People of faith should be able to avoid such superstitious nonsense — not because we are more capable of controlling the uncontrollable, but rather because we have faith in the One who controls everything.  We do not have to be in control, because we believe He is exercising control on our behalf and for our benefit (Romans 8:28).

This brings us to Genesis 30:14-21 and the story of Leah, her son Reuben, and her sister Rachel.  God had blessed Jacob, the sisters’ husband, with eight sons by this point — four through Leah herself, and two apiece through the sisters’ handmaidens.  (We will save the issue of polygamy for another time.)  Rachel herself had no children, despite being Jacob’s favorite.  And Leah, too, had ceased from bearing (Genesis 29:35).

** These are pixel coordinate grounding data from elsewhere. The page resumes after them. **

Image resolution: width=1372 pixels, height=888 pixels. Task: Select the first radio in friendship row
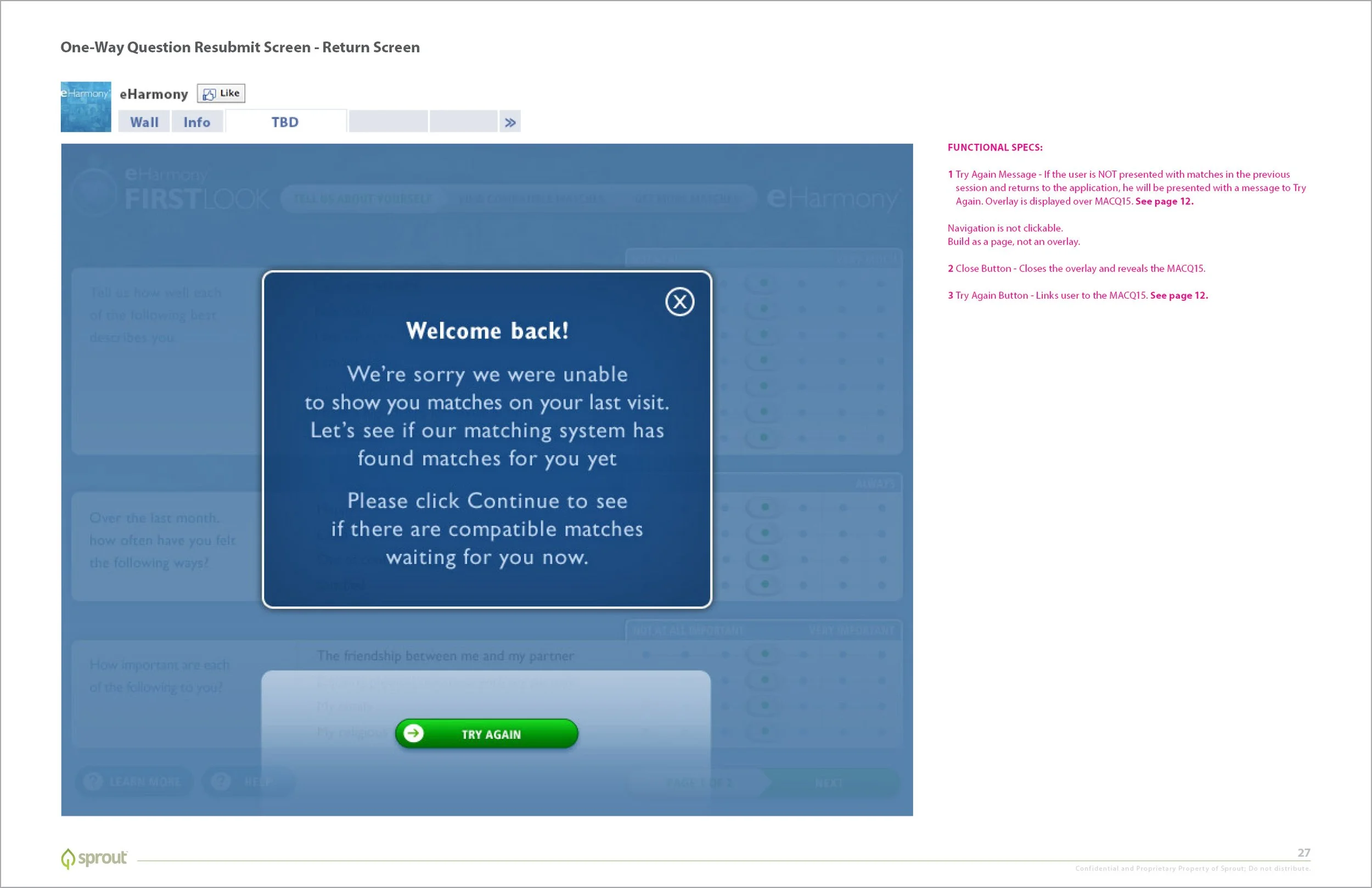(645, 654)
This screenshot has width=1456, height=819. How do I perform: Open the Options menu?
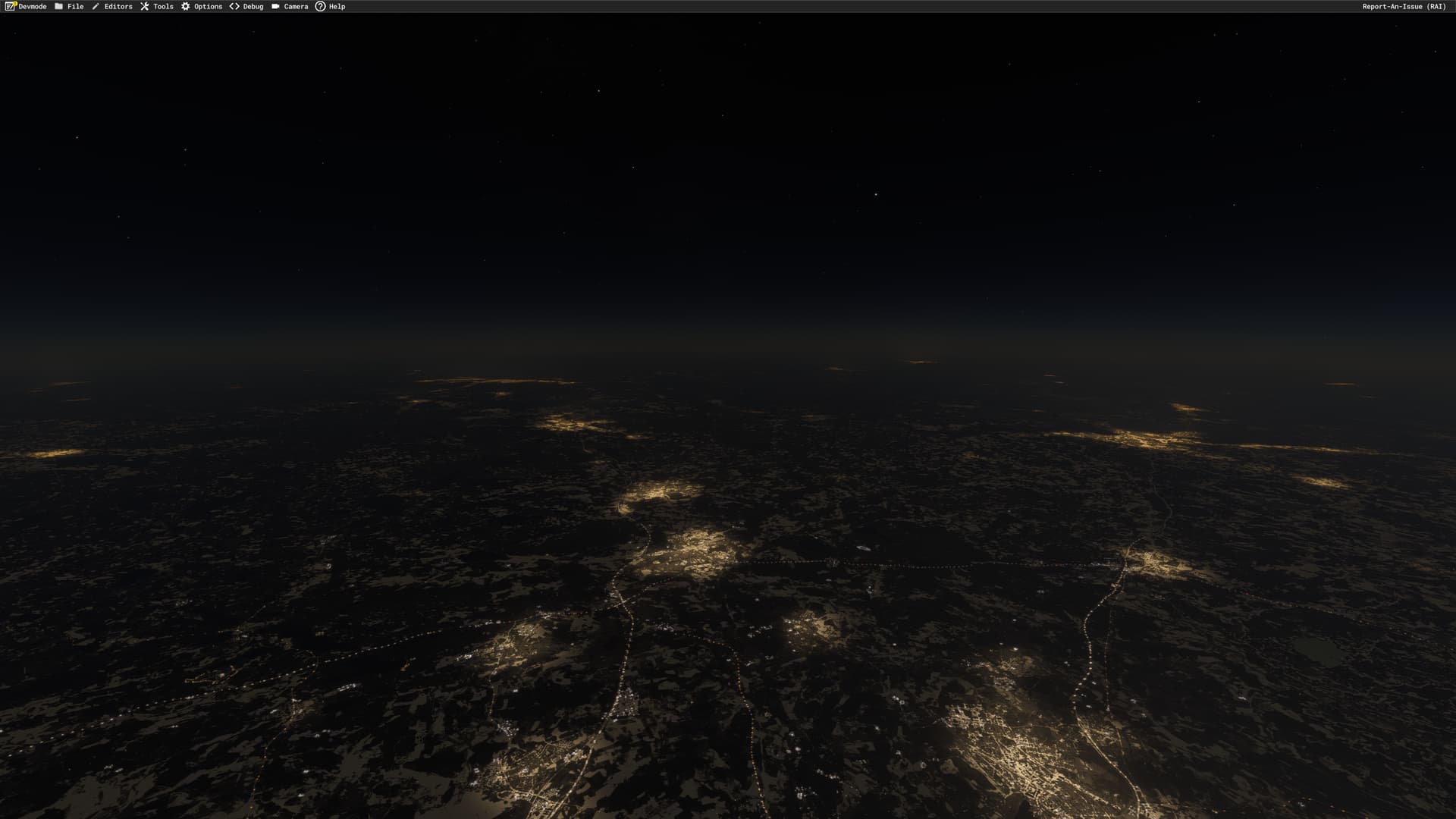pos(208,6)
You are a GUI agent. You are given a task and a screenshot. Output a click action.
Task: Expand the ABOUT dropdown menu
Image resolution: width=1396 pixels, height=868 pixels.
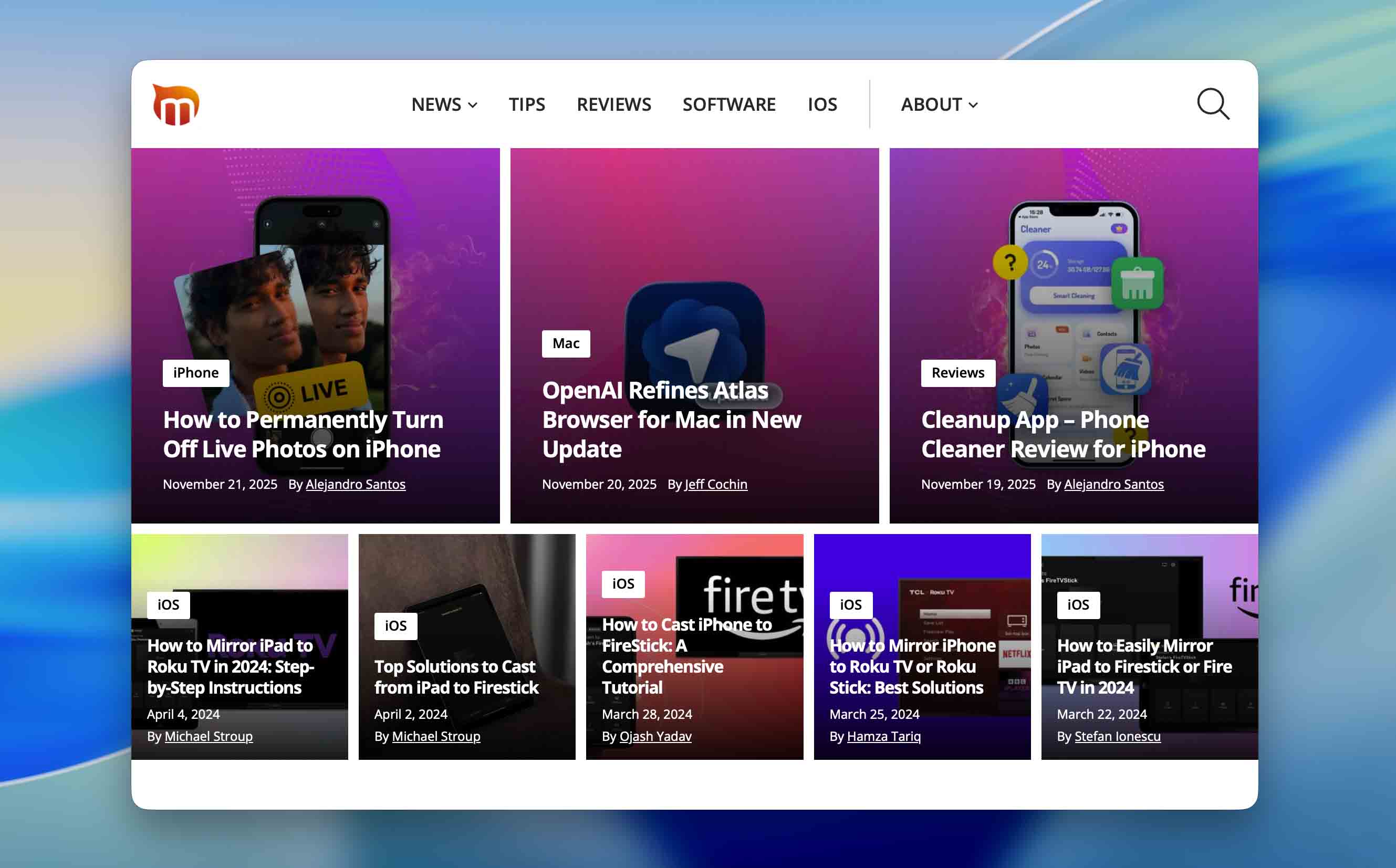coord(939,104)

Reuben, Leah’s firstborn, came in from the field having found mandrakes.  No doubt understanding their (alleged) properties, he gave them to his mother.  Rachel, greatly desiring to bear sons for Jacob, asked for the mandrakes.  Leah, resenting the favoritism that had always been extended to Rachel, was not inclined to agree.  Eventually, though, she gave them up on the condition that Jacob would lie with her that night.  Ironically, though, it is Leah who conceives as a result of this pact — not only once, but at least three times.  Only after Leah had borne a total of six boys and at least one girl (surely long after Rachel had run out of mandrakes) was Rachel given two sons.

I doubt the purpose of the story is to prove the ineffectualness of mandrakes.  Perhaps, though, we are meant to learn that the true source of blessings is God, not our own devices.  Instead of trusting in our own cleverness, initiative, and hard work, we should be trusting in God.  Understand, all of these human endeavors and more besides may be valid in their place.  However, even if hard work and careful planning lead to the desired result, still it is God who is the Giver of blessings (James 1:17).

Somewhat later in history, the psalmist would write, “He makes the barren woman abide in the house as a joyful mother of children” (Psalm 113:9).  We know this to be the case from women such as Hannah (1 Samuel 1:5) and Elizabeth (Luke 1:7); however, surely both Leah and Rachel knew the story of their husband’s grandmother, Sarah (Genesis 18:9-12).  No one would suggest that a woman will bear a child simply because she prayed for one.  On the other hand, there is no doubt that God controls such matters and is fully capable of bringing children into the world — on one occasion even doing so without the aid of a human father (Matthew 1:20).

Psalm 127:2 reads, “It is vain for you to rise up early, to retire late, to eat the bread of painful labors, for He gives to His beloved even in his sleep.”  Other translations support the idea that the sleep itself is the blessing God gives; however, I love the idea of “hard-working” humans working themselves into a frenzy, only to have God provide while he lies asleep in bed.  We work and work (not that there is anything wrong with work, per se), but God is blessing us with all the important things on His own — not because we have somehow earned them, but rather because He is gracious and eager to bless.

Either way, the “mandrakes” we trust to get what we want out of life may or may not work.  Faith in God is a far more reliable approach — assuming our request pursues “His will” for our lives (1 John 5:14-15).